Protection for renters

The housing plan calls for Pennsylvania to bolster protections for households that either rent their homes or rent the land their homes sit on, including protections Shapiro called for in his budget address last week.

Suggestions include:

  1. more eviction protections.

  2. restrictions on how much landlords can collect as a security deposit

  3. a statewide cap on rental application fees. (Philadelphia City Council members passed their own cap on application fees last year.)

  4. Explicitly banning landlords from denying someone housing because they use public assistance or any other lawful source of income. (New Jersey enacted a law last month that does this.)

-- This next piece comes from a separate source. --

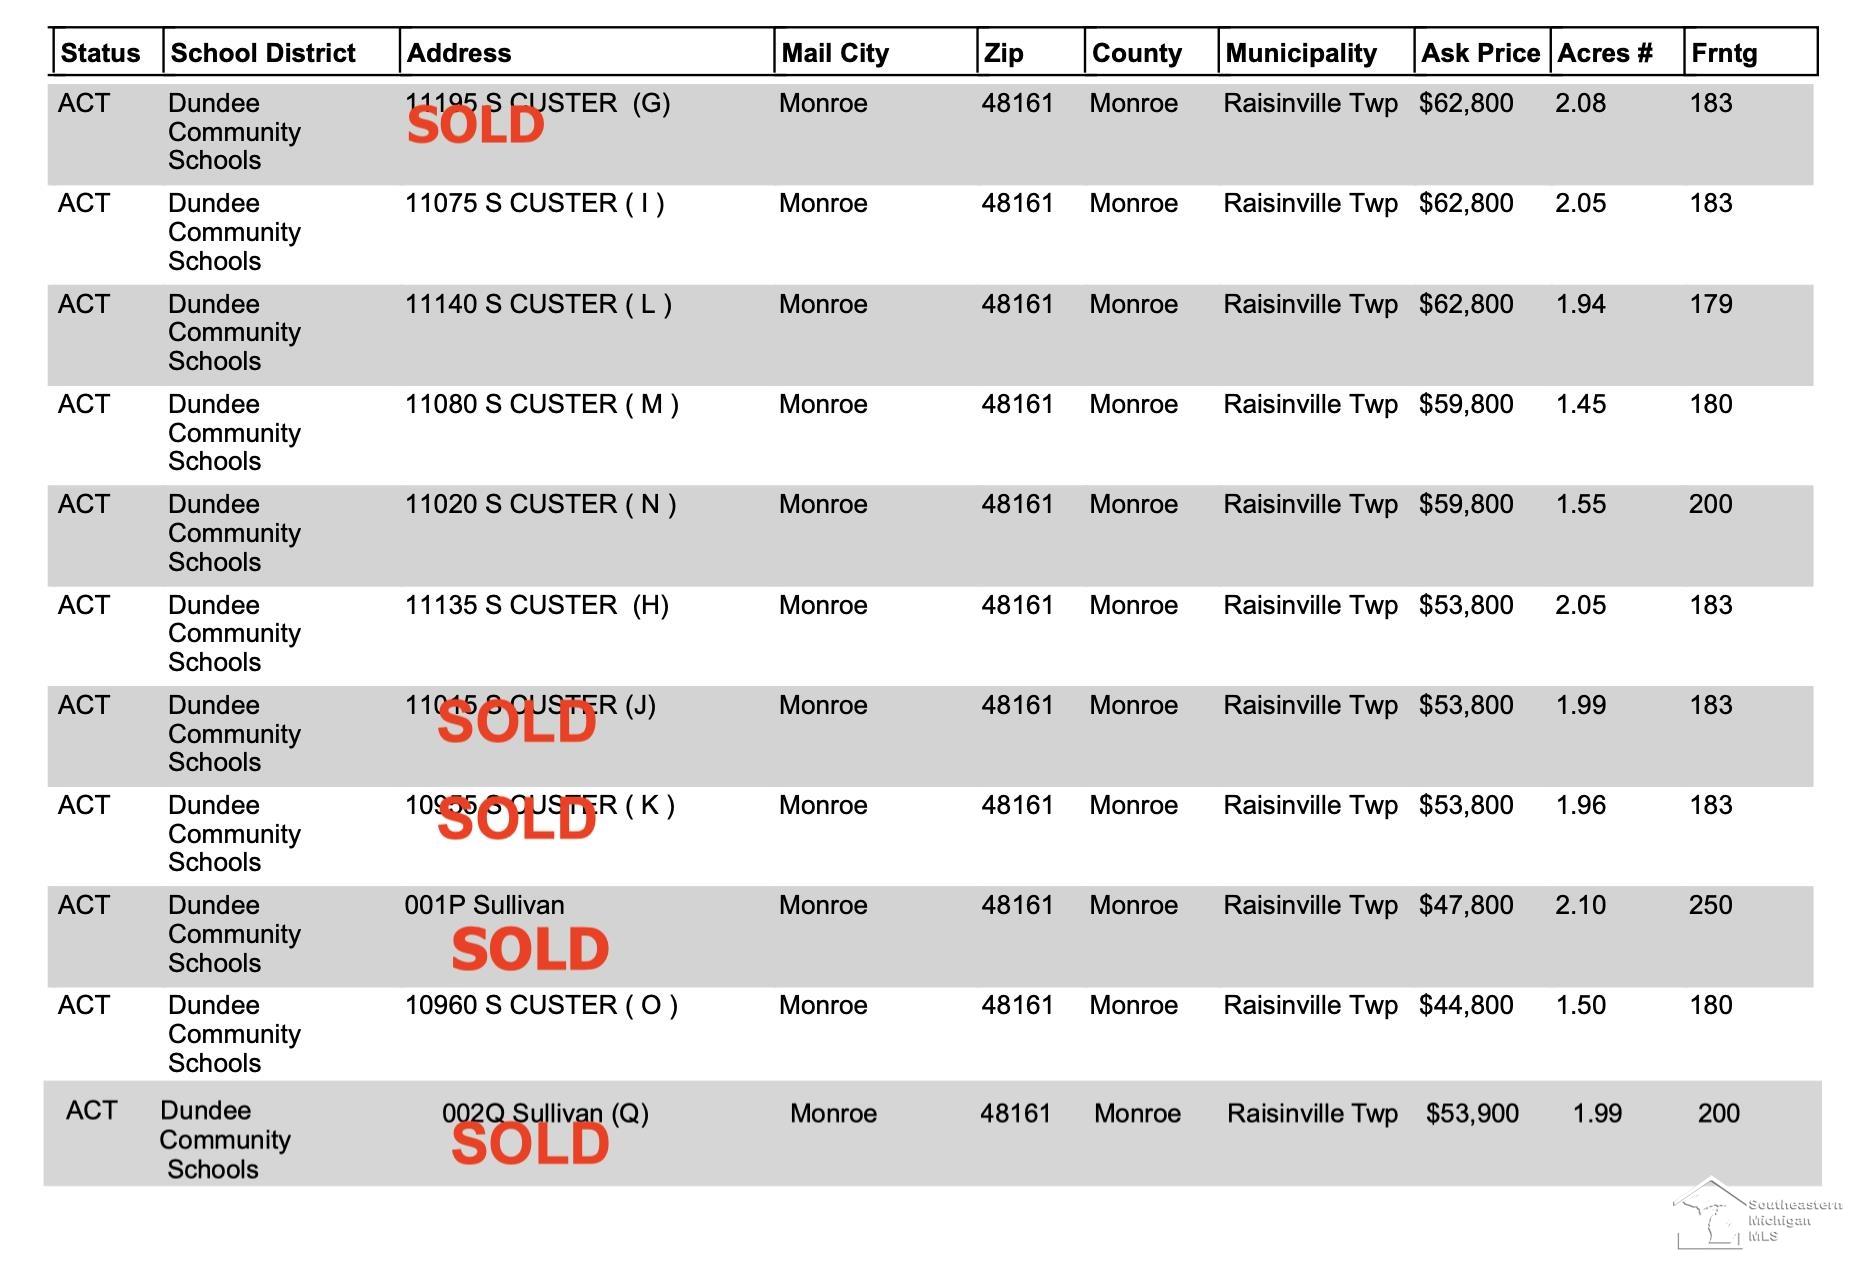Click the 11020 S CUSTER ( N ) address

(x=540, y=504)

Security for manufactured-home owners

Manufactured homes are single-family dwellings often built off-site and placed on a lot. These households own their homes, but many of them rent the land.

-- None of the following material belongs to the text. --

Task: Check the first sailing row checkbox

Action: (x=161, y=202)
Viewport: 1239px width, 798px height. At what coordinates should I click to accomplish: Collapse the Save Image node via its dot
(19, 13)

Manufactured homes represent one of the most affordable forms of homeownership. But homeowners are often left vulnerable, because they have no other option than to pay increased rent costs if they want to keep the homes they own. Manufactured-home communities are increasingly being bought by private equity companies and other institutional investors, and rent hikes tend to follow.

The housing plan says Pennsylvania should:

  1. limit the rent increases that landowners can charge.

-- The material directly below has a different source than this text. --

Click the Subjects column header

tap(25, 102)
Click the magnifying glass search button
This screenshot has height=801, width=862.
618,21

  2. make financing easier for buyers of manufactured homes.

  3. give residents of manufactured-home communities the right of first refusal when a landowner decides to sell.

Recent laws in New Jersey limit annual rent increases for manufactured-home lots and make it easier for residents to buy their communities.

Across Pennsylvania, 56,000 households live in manufactured-home communities, Shapiro said in his budget address last week.

Homebuyer help

The plan calls for Pennsylvania to pursue new ways to help residents become homeowners, including creating programs to reduce homebuying costs and allowing local governments to exempt first-time homebuyers from local realty transfer taxes.

It also calls for the state to impose a transfer tax when corporate investors buy single-family and certain other types of homes to help households compete for properties.

Untangling titles

To protect Pennsylvanians’ generational wealth, the plan calls for the state to allow transfer-on-death deeds to provide a streamlined process for passing down homes. This would help prevent cases of tangled title — or unclear legal ownership of property. This mostly occurs when a homeowner dies and the deed is not transferred to a new owner.

Tangled titles keep people from qualifying for help to repair their homes and can prevent them from being able to sell properties.

In Philadelphia alone, tangled titles threaten more than $1 billion in generational wealth, according to a 2021 report from the Pew Charitable Trusts.

The plan also calls for funding for legal services to help low-income Pennsylvanians resolve tangled titles. In 2022, Philadelphia officials pledged to give $7.6 million over four years to legal aid groups that are tackling this problem.